Fast active neuron segmentation for two-photon imaging videos using a shallow U-Net
Dr. Yijun Bao, BME Postdoctoral Associate, Duke University (Prof. Gong Lab)
Fluorescent genetically encoded calcium indicators and two-photon microscopy help understand brain function by generating large-scale in vivo recordings in multiple animal models. Automatic, fast, and accurate active neuron segmentation is critical when processing these videos. In this work, we developed and characterized a novel method, Shallow U-Net Neuron Segmentation (SUNS), to quickly and accurately segment active neurons from two-photon fluorescence imaging videos. We used temporal filtering and whitening schemes to extract temporal features associated with active neurons, and used a compact shallow U-Net to extract spatial features of neurons. Our method was both more accurate and an order of magnitude faster than state-of-the-art techniques when processing multiple datasets acquired by independent experimental groups. We also developed an online version, potentially enabling real-time feedback neuroscience experiments.
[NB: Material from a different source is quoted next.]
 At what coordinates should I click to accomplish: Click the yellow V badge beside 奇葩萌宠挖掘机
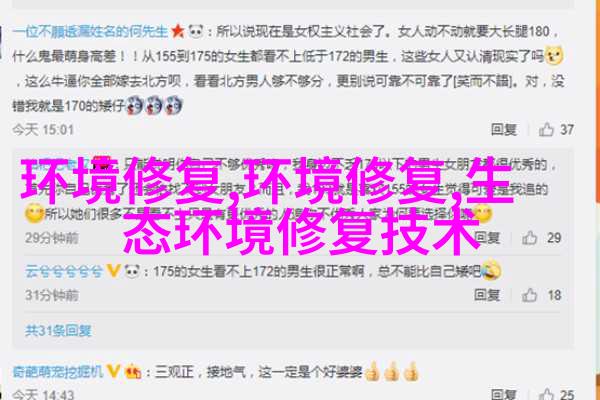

Yijun Bao is a postdoctoral associate in the Department of Biomedical Engineering at Duke University. His research focuses on biomedical video processing, particularly using machine learning techniques to extract active neurons and their activities from fluorescence imaging videos. He earned his BS in physics from Peking University in China and his PhD in electrical engineering from the Georgia Institute of Technology in the United States.